## Do this
Return the blog post about lilacs and the porch word for word, in full.

Lilacs At Their Peak

May 12, 2015 at 9:19 am by Claudia

On Sunday evening, after a day where the temperature hit 90° – yes, you read that right – Don and I ventured out to the porch and sat for a while on the glider. We’d visited our local nursery earlier in the day. I’d been feeling sad this Mother’s Day, so we decided that the nursery just might bring a smile to my face, and it did. I came home and potted plants, adding some hanging baskets, and the porch was now adorned for the season.

There’s nothing prettier than the view from the glider; lush green everywhere, the sugar maple arching over the big garden bed, and the lilac bush blooming in the distance. Birds were calling back and forth, a breeze had finally kicked up, and we sighed with contentment.

This is what we wait for in the last days of winter, when spring seems an impossibility.

Of course, temperature-wise, we’ve sort of skipped spring. Yesterday was 87 and humid, today it will be 89. But tomorrow? Back into the sixties. What a bizarre season it has been so far!

## Stored data
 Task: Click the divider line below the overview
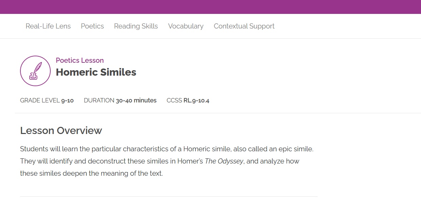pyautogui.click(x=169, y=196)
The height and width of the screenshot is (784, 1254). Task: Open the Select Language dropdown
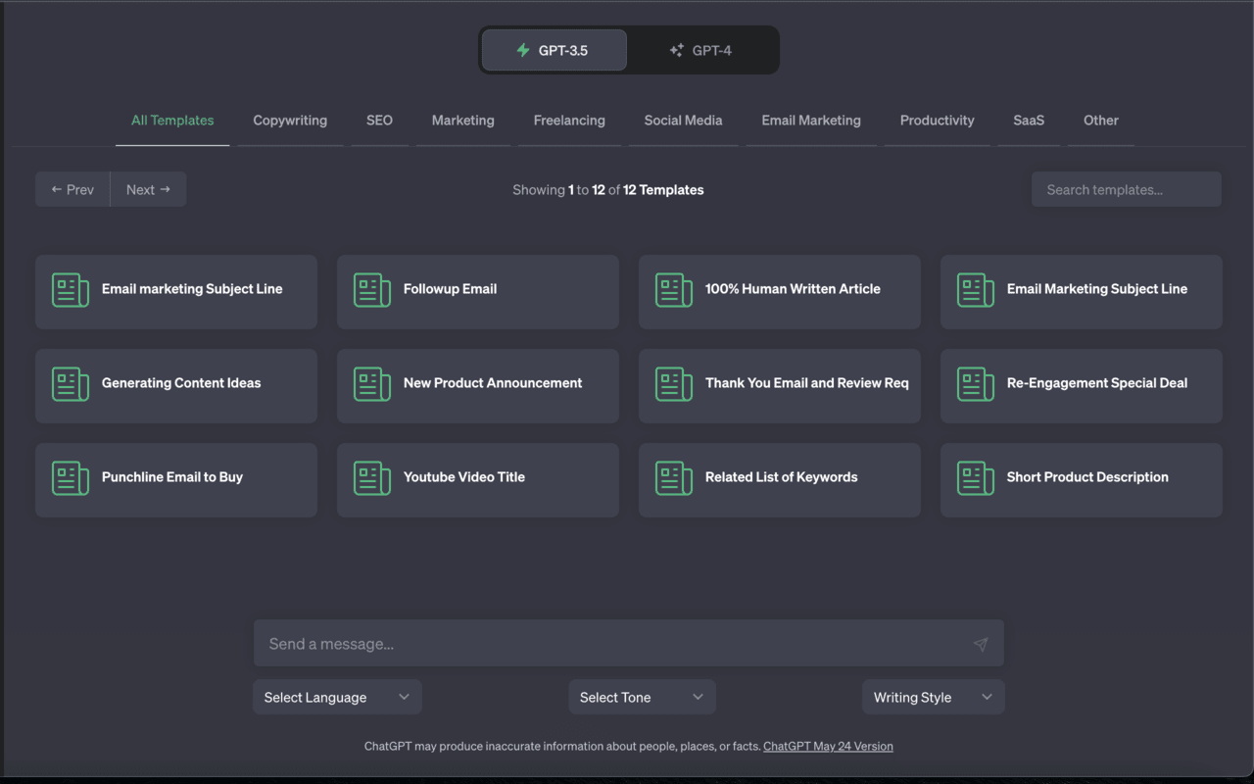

## Answer in full
Lilacs At Their Peak

May 12, 2015 at 9:19 am by Claudia

On Sunday evening, after a day where the temperature hit 90° – yes, you read that right – Don and I ventured out to the porch and sat for a while on the glider. We’d visited our local nursery earlier in the day. I’d been feeling sad this Mother’s Day, so we decided that the nursery just might bring a smile to my face, and it did. I came home and potted plants, adding some hanging baskets, and the porch was now adorned for the season.

There’s nothing prettier than the view from the glider; lush green everywhere, the sugar maple arching over the big garden bed, and the lilac bush blooming in the distance. Birds were calling back and forth, a breeze had finally kicked up, and we sighed with contentment.

This is what we wait for in the last days of winter, when spring seems an impossibility.

Of course, temperature-wise, we’ve sort of skipped spring. Yesterday was 87 and humid, today it will be 89. But tomorrow? Back into the sixties. What a bizarre season it has been so far!